One of the most important and exam oriented question from Chapter name- Arithmetic Progression
Class 10th
Chapter number- 9
Exercise :- 9.6
This type of question has been asked in previous years exams.
In this question we have been given that a man is employed to count Rs 10710.
He counts at the rate of Rs 180 per minute for half an hour.
After this, he counts at the rate of Rs 3 less every minute than the preceding minute.
Now we have to find the time taken by him to count the entire amount.
CBSE DHANPAT RAI publication
CBSE Mathematics Class 10th
Question 67
Total amount to be counted = Rs 10710.
Amount man would count at the rate of Rs 180 per minute for 1/2 hour = 180(30) = Rs 5400
Now amount left before the rate starts decreasing = 10710–5400 = Rs 5310
This amount of 5310 is counted at a rate of Rs 3 less every minute than the preceding minute.
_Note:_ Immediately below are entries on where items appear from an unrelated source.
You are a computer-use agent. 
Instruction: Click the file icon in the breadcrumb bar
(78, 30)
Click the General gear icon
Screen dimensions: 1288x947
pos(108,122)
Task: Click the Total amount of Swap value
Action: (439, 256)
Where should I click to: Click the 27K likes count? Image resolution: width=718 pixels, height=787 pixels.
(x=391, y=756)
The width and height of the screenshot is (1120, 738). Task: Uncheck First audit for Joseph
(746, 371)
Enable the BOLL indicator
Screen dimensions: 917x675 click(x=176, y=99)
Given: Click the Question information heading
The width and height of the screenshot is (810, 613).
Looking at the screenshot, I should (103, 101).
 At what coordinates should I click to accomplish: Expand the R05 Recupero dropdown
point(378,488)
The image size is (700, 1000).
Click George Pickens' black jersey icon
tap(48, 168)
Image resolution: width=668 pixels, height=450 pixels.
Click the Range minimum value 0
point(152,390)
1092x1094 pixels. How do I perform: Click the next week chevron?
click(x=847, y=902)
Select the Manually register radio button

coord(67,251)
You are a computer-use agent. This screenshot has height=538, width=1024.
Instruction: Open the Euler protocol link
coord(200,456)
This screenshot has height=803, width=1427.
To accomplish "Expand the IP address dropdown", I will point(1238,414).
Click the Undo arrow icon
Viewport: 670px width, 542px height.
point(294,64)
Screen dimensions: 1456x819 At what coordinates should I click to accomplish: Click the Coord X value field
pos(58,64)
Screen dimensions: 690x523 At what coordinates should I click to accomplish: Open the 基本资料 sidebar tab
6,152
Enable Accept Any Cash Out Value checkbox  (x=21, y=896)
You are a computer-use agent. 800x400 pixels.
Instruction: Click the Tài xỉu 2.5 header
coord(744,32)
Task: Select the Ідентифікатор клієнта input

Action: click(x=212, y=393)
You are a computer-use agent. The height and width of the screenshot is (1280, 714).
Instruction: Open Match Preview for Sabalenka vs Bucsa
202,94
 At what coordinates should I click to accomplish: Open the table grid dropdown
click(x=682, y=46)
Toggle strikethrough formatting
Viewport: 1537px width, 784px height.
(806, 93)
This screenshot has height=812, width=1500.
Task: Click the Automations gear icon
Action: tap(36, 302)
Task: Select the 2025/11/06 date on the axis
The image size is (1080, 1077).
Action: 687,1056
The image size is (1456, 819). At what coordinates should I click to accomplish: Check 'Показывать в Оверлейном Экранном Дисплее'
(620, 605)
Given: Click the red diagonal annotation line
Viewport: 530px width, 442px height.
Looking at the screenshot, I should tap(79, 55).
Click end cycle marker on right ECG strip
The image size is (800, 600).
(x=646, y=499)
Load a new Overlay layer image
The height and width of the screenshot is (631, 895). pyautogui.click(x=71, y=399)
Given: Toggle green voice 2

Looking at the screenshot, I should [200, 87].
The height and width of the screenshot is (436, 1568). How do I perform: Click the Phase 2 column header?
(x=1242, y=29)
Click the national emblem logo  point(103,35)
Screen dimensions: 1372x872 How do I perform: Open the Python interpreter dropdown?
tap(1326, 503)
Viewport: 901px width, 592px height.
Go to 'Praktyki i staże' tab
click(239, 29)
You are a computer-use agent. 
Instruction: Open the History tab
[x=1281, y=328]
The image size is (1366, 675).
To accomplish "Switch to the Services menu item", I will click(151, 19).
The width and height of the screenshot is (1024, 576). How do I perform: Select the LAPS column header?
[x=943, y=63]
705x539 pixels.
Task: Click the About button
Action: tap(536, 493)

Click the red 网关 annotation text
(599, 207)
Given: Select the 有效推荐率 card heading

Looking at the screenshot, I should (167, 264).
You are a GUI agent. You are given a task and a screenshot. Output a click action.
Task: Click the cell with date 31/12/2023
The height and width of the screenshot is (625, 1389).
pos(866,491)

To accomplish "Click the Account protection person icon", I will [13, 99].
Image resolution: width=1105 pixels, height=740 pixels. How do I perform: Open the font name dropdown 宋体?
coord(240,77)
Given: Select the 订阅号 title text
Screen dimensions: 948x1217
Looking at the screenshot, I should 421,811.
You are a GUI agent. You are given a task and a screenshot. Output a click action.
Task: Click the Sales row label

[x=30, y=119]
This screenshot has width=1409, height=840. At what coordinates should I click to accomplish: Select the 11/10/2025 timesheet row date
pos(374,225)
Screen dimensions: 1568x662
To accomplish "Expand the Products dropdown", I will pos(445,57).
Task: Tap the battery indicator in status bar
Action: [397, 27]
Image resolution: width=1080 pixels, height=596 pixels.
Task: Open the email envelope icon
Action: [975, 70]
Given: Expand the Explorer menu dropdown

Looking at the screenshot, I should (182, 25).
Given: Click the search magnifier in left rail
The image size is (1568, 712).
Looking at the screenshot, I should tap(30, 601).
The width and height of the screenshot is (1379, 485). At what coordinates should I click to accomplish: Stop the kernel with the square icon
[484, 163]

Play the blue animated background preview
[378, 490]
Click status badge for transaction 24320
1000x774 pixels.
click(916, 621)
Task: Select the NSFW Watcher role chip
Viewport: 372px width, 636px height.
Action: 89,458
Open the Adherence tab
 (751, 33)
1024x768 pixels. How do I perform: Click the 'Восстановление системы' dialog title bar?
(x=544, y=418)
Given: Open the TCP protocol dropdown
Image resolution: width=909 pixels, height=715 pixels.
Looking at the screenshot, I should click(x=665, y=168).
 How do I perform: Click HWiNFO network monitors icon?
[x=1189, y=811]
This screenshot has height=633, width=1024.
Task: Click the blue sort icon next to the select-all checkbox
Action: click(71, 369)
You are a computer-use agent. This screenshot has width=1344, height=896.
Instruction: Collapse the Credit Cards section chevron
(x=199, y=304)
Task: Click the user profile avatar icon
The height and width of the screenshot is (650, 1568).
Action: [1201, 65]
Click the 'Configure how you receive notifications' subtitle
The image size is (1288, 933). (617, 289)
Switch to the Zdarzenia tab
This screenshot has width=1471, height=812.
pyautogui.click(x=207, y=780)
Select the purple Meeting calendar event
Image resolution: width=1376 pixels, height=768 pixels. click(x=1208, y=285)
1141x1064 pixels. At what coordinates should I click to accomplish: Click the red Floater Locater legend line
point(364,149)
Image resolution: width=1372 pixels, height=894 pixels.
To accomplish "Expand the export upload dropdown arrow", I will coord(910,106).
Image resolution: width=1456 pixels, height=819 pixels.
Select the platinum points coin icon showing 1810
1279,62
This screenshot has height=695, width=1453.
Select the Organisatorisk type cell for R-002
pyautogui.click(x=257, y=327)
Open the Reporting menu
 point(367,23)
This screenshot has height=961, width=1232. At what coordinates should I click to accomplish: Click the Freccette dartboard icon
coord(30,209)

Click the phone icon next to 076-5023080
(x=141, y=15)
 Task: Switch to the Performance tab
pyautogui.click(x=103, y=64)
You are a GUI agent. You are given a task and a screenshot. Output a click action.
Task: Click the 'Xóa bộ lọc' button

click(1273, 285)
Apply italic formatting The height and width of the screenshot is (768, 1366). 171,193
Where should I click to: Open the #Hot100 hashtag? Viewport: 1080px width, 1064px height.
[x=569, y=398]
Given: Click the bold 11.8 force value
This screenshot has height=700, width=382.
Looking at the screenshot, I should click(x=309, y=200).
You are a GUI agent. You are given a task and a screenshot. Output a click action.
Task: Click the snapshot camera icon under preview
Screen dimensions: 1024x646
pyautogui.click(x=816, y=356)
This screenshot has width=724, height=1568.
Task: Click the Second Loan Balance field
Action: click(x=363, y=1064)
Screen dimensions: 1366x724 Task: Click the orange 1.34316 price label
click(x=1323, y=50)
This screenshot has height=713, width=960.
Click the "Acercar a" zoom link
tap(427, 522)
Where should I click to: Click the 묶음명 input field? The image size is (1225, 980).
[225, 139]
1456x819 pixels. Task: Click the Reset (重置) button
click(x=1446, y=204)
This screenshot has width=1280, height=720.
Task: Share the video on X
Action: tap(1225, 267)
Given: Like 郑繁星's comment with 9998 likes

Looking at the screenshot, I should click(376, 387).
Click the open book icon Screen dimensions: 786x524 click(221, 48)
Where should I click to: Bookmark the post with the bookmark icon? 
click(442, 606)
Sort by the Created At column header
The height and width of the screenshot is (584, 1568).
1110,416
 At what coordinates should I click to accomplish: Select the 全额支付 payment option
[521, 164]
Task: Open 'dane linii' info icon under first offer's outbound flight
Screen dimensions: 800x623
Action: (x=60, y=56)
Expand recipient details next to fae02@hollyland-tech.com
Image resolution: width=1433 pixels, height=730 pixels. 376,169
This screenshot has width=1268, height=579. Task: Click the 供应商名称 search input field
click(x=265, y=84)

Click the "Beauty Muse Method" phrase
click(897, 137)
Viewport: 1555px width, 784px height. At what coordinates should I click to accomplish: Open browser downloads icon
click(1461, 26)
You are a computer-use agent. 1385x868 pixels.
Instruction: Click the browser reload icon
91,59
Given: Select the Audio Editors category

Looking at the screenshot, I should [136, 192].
So, first term(a) = 5310/30 = 177, common difference = –3 and Sn = 5310
Now by using the formula of the sum of n terms of an A.P.
Sn = n[2a +(n – 1)d] / 2
We get
=> n[2(177) + (n – 1)(–3)] / 2 = 5310
=> n[357 – 3n] = 10620
=> 3n2 – 357n + 10620 = 0
=> n2 – 119n + 3540 = 0
=> n2 – 60n – 59n + 3540 = 0
=> n(n – 60) – 59(n – 60) = 0
=> n = 60 or n = 59
Ignoring n = 60 as n cannot be equal to or greater than 60. So, we get n = 59.
So, total time taken = 30+59 = 89 minutes.
Hence, time taken by him to count the entire amount is 89 minutes.